Activity list:
(1) Answer these from the article on yoga safety:
(a) On what date is International Yoga Day celebrated?
(b) Who is the director of the Sivananda Yoga Vedanta Centre in south Delhi?
(c) What is Anupa Das's occupation, and how old is she?
(2) Resume the article on yoga safety after its last sentence, and write the next few paragraphs in the same journalistic style.

There are days, and then there are Days — Father’s Day, Valentine’s Day and, on Tuesday, International Yoga Day. Come June 21 and yoga enthusiasts, flashing their colourful mats, will flock to public parks and promenades across India to celebrate by putting their flexibility to test with complex asanas (poses) involving twists, turns and stretches.
Ahead of the celebrations, doctors and yoga instructors are emphasising a key and often overlooked element of yoga mania — unsupervised it can cause serious injuries and strain. In a time of YouTube videos, yoga CDs and DIY apps, it is still essential to exercise caution, or practice under expert guidance, they say.
“Even to perform basic asanas, proper training is a must,” says PC Kapoor, director of south Delhi’s Sivananda Yoga Vedanta Centre. “Advanced asanas should never be performed in the absence of a qualified yoga instructor. Going only by what you see on TV or on a CD is risky. Always start learning yoga with an instructor, preferably with one-on-one sessions.”
Mumbai chef Anupa Das, 37, not only agrees but has also learnt her lesson the hard way.

Dataset extract:
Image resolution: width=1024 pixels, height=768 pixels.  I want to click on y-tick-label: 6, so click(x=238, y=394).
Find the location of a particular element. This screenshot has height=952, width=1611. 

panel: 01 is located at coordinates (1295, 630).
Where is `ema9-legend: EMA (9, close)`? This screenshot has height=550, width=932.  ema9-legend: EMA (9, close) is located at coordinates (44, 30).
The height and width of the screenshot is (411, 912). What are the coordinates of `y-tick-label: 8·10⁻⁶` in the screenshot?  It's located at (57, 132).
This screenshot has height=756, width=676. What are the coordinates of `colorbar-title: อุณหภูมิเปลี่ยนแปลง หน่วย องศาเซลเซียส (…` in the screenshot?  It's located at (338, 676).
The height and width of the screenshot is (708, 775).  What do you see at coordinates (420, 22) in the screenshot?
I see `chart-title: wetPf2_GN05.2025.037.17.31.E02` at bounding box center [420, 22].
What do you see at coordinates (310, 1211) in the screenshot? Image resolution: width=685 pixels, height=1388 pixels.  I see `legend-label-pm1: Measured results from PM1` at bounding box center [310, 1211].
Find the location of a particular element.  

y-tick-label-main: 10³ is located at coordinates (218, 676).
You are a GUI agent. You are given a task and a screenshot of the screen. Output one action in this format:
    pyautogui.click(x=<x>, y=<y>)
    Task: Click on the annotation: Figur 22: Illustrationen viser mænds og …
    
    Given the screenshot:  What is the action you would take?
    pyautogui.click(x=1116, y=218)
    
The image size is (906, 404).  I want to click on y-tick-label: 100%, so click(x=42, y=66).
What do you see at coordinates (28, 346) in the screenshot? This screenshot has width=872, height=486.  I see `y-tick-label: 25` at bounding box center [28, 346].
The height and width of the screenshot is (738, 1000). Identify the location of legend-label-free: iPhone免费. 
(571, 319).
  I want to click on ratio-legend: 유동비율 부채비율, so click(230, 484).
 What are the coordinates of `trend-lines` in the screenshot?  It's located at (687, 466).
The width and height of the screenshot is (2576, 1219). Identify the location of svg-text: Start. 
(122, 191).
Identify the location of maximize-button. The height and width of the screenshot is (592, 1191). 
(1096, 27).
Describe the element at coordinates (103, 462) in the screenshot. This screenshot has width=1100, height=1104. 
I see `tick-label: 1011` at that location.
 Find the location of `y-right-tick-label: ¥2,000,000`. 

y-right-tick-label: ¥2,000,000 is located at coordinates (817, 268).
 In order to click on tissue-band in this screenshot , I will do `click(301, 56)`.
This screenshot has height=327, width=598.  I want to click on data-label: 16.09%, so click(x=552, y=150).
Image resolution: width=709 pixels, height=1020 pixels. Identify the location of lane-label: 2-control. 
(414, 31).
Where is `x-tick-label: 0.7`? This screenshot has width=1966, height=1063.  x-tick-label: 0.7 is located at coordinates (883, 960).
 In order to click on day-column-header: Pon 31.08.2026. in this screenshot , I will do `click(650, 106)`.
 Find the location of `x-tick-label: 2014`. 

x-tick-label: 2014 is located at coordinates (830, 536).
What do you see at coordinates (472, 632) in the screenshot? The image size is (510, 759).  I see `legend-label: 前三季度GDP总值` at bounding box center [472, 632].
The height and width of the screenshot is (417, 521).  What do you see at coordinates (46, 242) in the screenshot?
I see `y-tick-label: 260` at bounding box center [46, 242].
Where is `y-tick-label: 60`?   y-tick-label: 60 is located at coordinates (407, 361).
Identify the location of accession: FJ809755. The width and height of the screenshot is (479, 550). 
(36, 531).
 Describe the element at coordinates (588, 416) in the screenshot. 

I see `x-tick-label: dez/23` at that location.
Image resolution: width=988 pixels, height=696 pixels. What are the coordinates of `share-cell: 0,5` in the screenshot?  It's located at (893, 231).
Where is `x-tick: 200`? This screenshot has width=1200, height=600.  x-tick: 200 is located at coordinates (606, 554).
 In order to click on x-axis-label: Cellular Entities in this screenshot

Answers for the tasks:
(1)
(a) June 21.
(b) PC Kapoor.
(c) She is a chef in Mumbai, and she is 37.

(2)
“After a one-month break, I started off with Surya Namaskar. But while performing the equestrian pose I ended up stretching my left leg a little too much,” says Das, who has been practising for two years. “My leg and back muscles were strained so badly that I could not walk, sit or bend without pain, for a week.”
She now knows at least one golden rule: Never start without a warm-up.
Yoga is very effective but one must never ignore a seemingly minor injury or a pull either, adds Delhi’s Dr Pushpinder Bajaj, a sports medicine expert.
“Especially if you are over 35, your body can’t take it. You must see a doctor or physiotherapist for any pain or injury, before the situation worsens.”
The key is to listen to your body and take precautions. While most injuries are limited to mild strains and sprains, pain in the joints is a definite sign of trouble, experts say.
“The biggest problem arises when students try to mirror their yoga teacher’s flexibility without understanding the limitations of their own bodies,” says Ameet Pispati, an orthopaedic surgeon at Mumbai’s Jaslok Hospital. “A cardinal rule of yoga is that your session must be tailored to suit your flexibility. If you feel discomfort, stop.”
While neck, lower back and shoulder injuries are commonly seen among people trying to push themselves too hard, osteoarthritis — when the protective cartilage and fluid in the joints begin to dry up — is a common injury caused by incorrectly performed yoga exercises, doctors say.
“Yoga helps keep the spine erect but overstretching can lead to soreness in the connective tissues,” says Sachin Bhat, an orthopaedic consultant at Mumbai’s SRV Hospital. “Swelling and injuries in these muscles can prevent smooth movement.”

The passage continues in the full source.